■ **Raw data**:
- Opening Delimiter -

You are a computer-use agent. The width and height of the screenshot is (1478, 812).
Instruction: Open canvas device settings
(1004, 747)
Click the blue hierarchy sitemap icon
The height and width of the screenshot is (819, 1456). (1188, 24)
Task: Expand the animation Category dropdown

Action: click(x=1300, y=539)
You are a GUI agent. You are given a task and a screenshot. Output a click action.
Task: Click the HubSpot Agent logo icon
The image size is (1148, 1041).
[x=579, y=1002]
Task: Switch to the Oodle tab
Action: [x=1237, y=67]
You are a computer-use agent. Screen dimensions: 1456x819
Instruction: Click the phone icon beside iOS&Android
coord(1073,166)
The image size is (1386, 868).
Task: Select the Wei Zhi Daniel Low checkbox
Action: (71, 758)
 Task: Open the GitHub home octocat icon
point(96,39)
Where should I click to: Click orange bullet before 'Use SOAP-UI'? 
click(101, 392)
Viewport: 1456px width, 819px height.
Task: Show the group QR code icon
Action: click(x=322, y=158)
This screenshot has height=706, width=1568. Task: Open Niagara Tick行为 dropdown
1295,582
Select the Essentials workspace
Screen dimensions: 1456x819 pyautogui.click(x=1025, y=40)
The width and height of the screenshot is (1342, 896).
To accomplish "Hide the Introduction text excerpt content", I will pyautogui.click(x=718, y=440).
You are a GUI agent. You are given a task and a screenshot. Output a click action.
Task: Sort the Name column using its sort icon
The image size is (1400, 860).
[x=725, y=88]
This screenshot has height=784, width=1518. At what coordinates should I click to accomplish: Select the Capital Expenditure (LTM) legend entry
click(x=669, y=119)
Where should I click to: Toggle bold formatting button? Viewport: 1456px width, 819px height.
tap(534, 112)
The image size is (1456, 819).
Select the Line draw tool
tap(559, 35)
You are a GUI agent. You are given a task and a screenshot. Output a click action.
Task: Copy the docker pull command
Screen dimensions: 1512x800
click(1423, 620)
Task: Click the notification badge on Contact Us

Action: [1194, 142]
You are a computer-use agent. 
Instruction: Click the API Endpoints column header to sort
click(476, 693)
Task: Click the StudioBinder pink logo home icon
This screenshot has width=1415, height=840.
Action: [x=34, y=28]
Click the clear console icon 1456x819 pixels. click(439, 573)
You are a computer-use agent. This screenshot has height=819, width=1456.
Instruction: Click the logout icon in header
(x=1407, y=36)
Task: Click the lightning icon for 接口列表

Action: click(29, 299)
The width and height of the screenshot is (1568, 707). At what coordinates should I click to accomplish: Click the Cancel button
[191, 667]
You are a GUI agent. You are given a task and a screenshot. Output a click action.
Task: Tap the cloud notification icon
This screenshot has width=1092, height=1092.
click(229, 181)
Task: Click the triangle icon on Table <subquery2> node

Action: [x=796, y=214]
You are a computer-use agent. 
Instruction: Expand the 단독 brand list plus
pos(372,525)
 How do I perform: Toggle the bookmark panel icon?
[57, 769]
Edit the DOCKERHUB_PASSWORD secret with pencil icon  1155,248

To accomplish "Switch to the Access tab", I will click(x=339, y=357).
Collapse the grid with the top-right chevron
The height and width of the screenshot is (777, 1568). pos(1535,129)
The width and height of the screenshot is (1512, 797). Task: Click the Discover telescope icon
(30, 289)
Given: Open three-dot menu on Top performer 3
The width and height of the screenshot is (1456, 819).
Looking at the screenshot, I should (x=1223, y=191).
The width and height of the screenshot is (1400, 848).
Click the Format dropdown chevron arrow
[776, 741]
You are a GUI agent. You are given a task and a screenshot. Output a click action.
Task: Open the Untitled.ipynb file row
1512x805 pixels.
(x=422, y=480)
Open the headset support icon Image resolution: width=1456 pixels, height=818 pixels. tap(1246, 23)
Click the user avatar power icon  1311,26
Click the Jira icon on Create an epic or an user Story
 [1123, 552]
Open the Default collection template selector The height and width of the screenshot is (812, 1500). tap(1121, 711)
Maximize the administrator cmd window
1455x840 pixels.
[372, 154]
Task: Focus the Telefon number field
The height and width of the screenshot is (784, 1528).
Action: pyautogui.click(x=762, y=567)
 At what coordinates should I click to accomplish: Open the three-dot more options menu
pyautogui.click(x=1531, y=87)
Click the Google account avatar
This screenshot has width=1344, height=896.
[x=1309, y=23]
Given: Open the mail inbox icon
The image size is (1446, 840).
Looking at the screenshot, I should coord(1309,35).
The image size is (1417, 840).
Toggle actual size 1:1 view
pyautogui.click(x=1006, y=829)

- Closing Delimiter -

Restate word for word the lines running from the line that holds "Click the Jira" to the final line of the entries.

Click the Jira icon on Create an epic or an user Story
 [1123, 552]
Open the Default collection template selector The height and width of the screenshot is (812, 1500). tap(1121, 711)
Maximize the administrator cmd window
1455x840 pixels.
[372, 154]
Task: Focus the Telefon number field
The height and width of the screenshot is (784, 1528).
Action: pyautogui.click(x=762, y=567)
 At what coordinates should I click to accomplish: Open the three-dot more options menu
pyautogui.click(x=1531, y=87)
Click the Google account avatar
This screenshot has width=1344, height=896.
[x=1309, y=23]
Given: Open the mail inbox icon
The image size is (1446, 840).
Looking at the screenshot, I should coord(1309,35).
The image size is (1417, 840).
Toggle actual size 1:1 view
pyautogui.click(x=1006, y=829)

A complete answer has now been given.